__Instructions for the task__. Where does the string "computer" occur in the records below? Copy every line that holds it.

__Recorded information__.
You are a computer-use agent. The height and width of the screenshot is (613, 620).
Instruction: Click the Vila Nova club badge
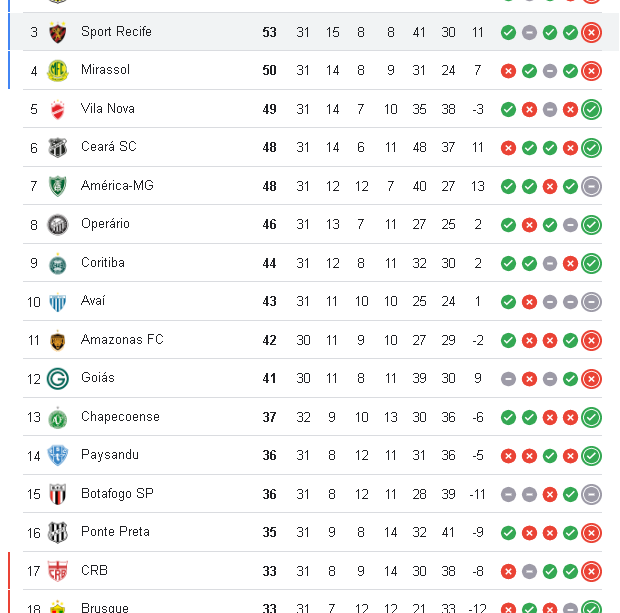(x=57, y=109)

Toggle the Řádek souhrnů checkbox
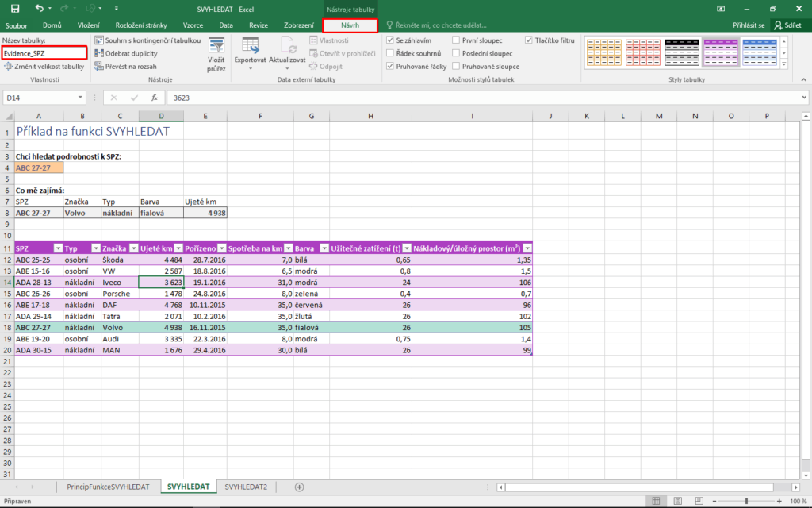[x=389, y=53]
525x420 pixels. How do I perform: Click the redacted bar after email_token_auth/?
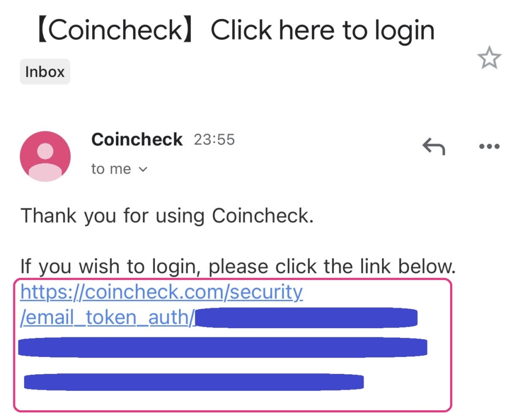[x=306, y=317]
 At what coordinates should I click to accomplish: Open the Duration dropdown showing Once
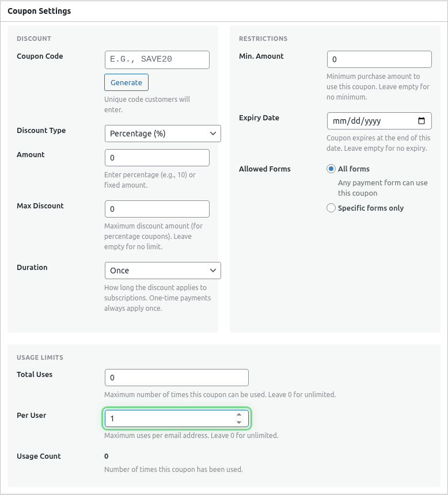(x=162, y=271)
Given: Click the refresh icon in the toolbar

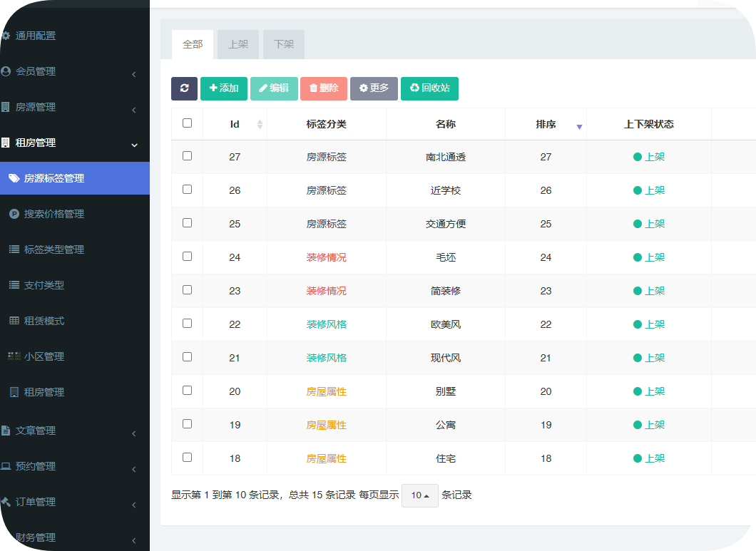Looking at the screenshot, I should point(184,88).
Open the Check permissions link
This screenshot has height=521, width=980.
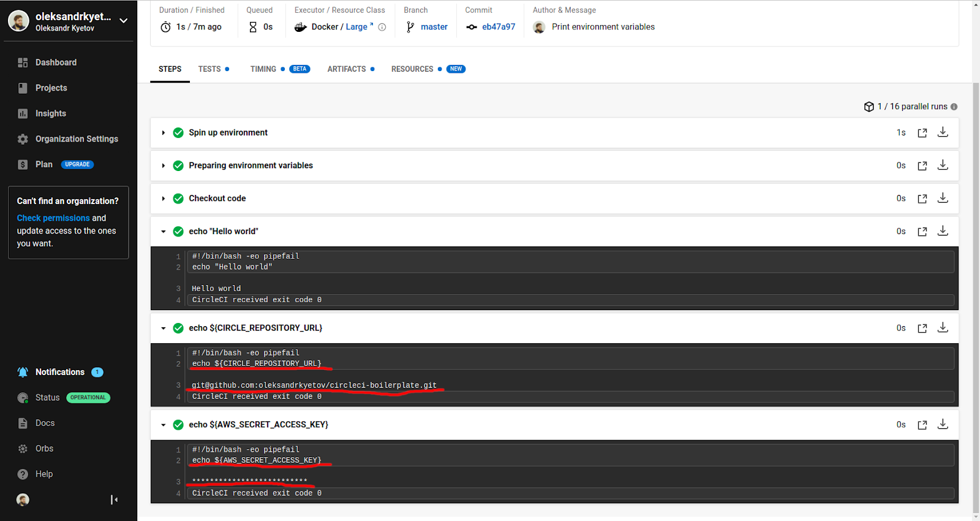click(53, 218)
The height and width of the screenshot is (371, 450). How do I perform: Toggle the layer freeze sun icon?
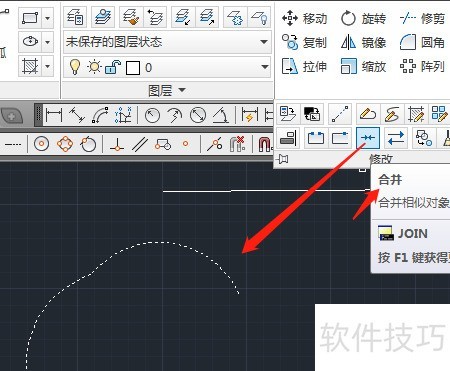tap(94, 67)
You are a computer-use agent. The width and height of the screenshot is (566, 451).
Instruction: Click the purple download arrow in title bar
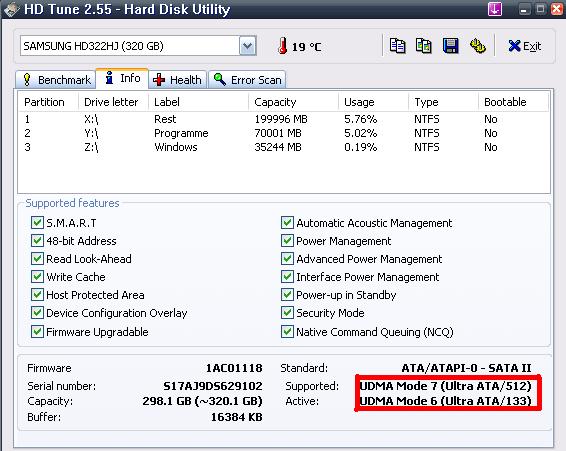[495, 8]
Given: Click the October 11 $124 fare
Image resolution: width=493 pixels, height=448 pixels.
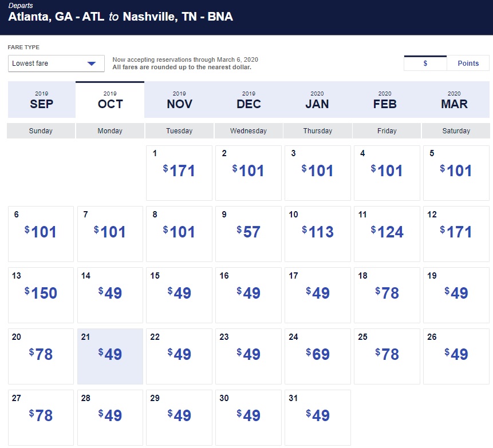Looking at the screenshot, I should pyautogui.click(x=387, y=233).

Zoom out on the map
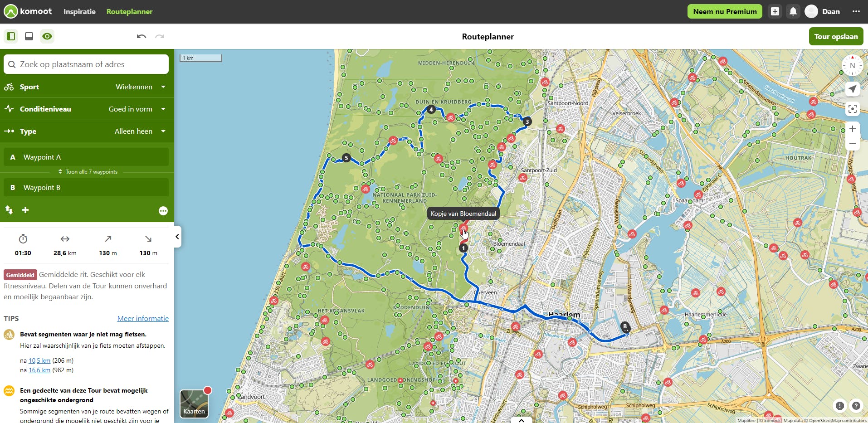[853, 143]
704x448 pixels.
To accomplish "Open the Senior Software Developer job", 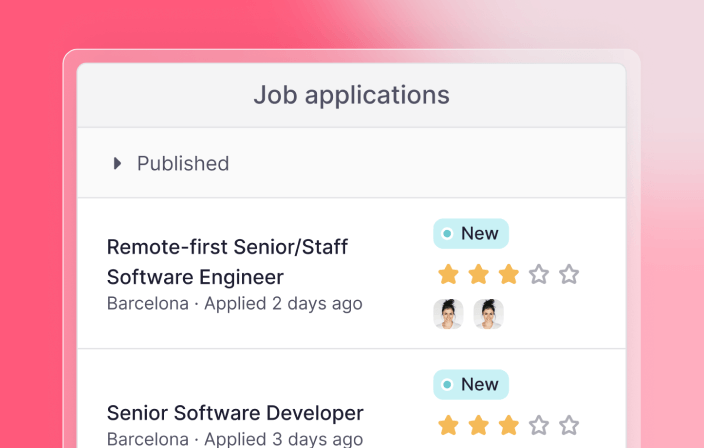I will (235, 412).

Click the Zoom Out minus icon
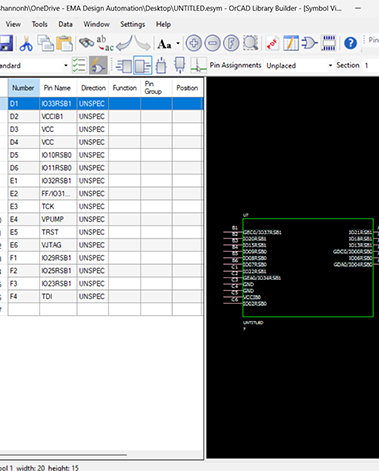[x=212, y=43]
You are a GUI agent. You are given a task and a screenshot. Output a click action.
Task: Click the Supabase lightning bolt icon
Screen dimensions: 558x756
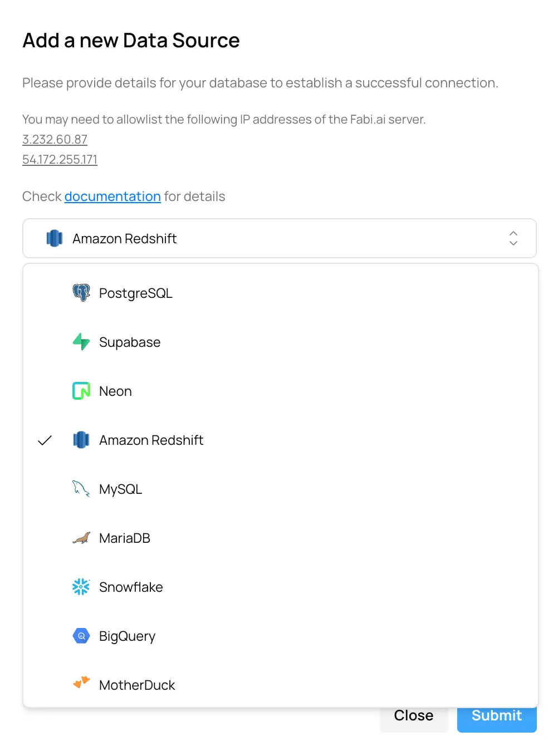[x=81, y=342]
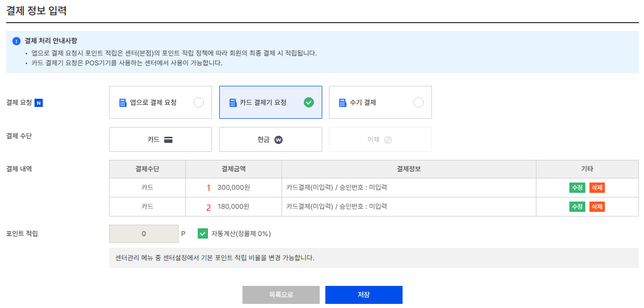Edit the 180,000원 payment with 수정
This screenshot has width=644, height=308.
(x=577, y=207)
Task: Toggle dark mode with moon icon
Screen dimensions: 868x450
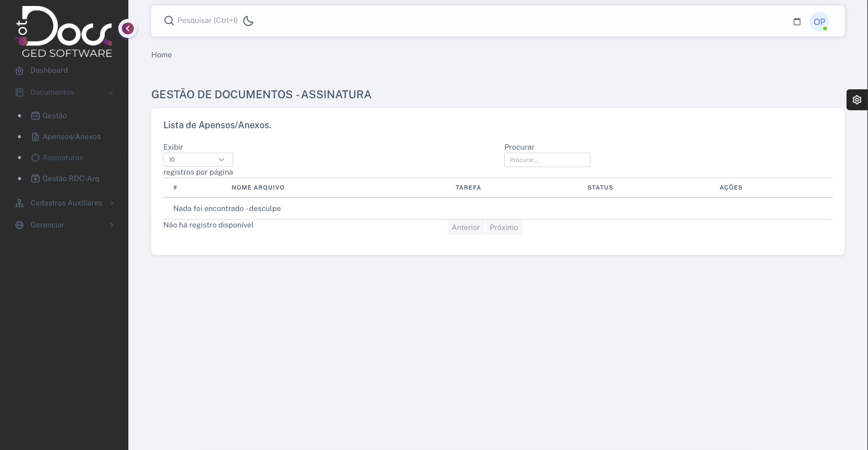Action: [x=248, y=20]
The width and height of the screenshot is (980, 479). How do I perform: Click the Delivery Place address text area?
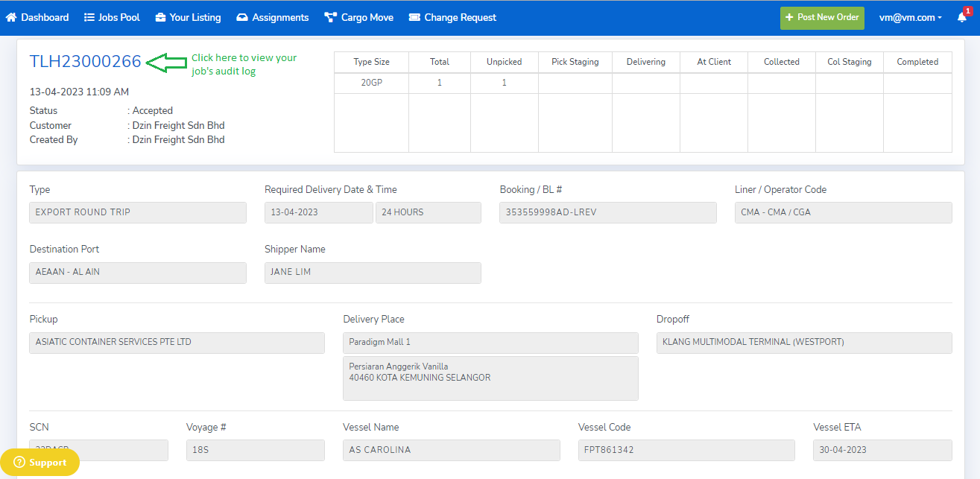[490, 378]
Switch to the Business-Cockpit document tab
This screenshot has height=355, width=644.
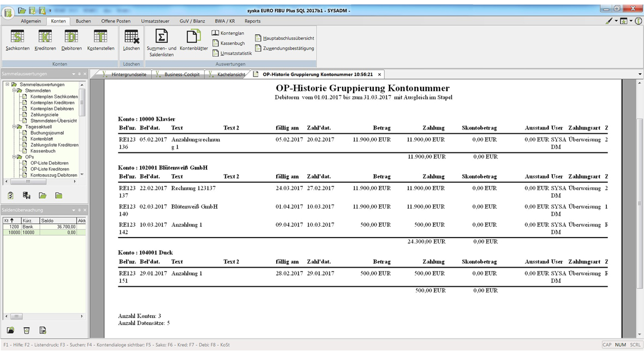[x=182, y=74]
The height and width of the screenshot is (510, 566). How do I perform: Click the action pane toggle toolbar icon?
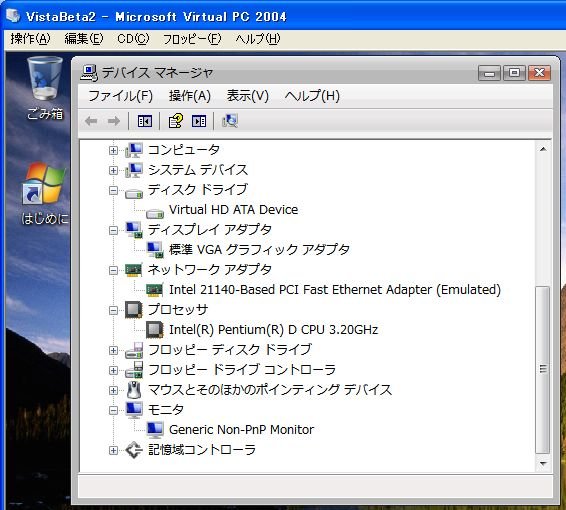point(199,121)
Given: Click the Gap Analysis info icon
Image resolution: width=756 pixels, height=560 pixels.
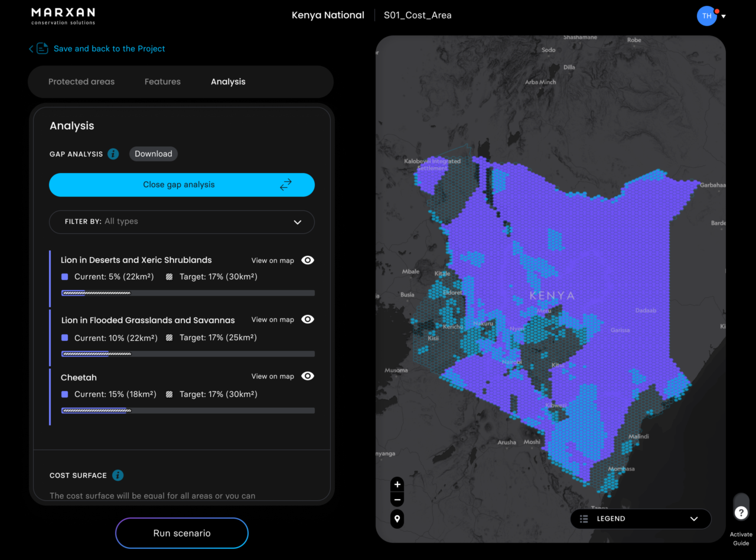Looking at the screenshot, I should pos(113,154).
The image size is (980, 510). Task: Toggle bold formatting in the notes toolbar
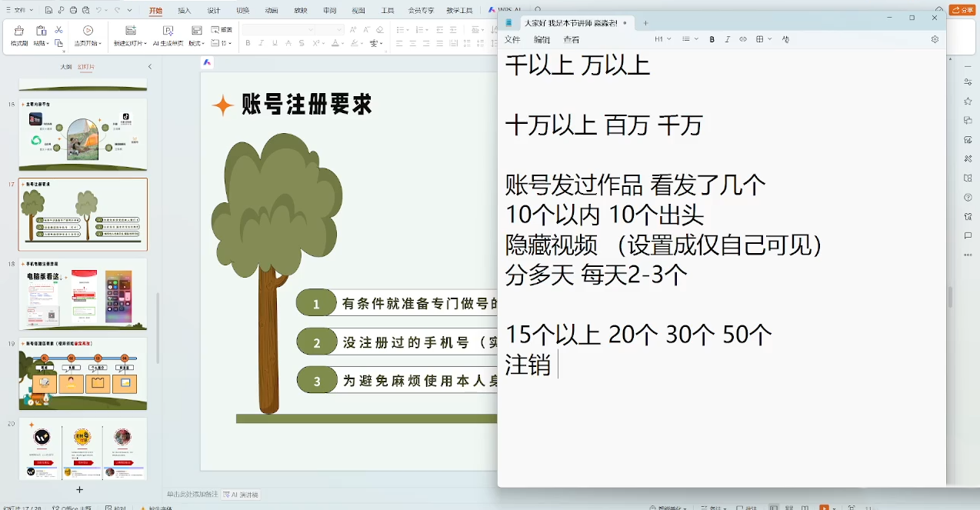(x=712, y=38)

__Solution to the exercise__.
You are a computer-use agent. The height and width of the screenshot is (613, 620).
You are a computer-use agent. The width and height of the screenshot is (566, 451).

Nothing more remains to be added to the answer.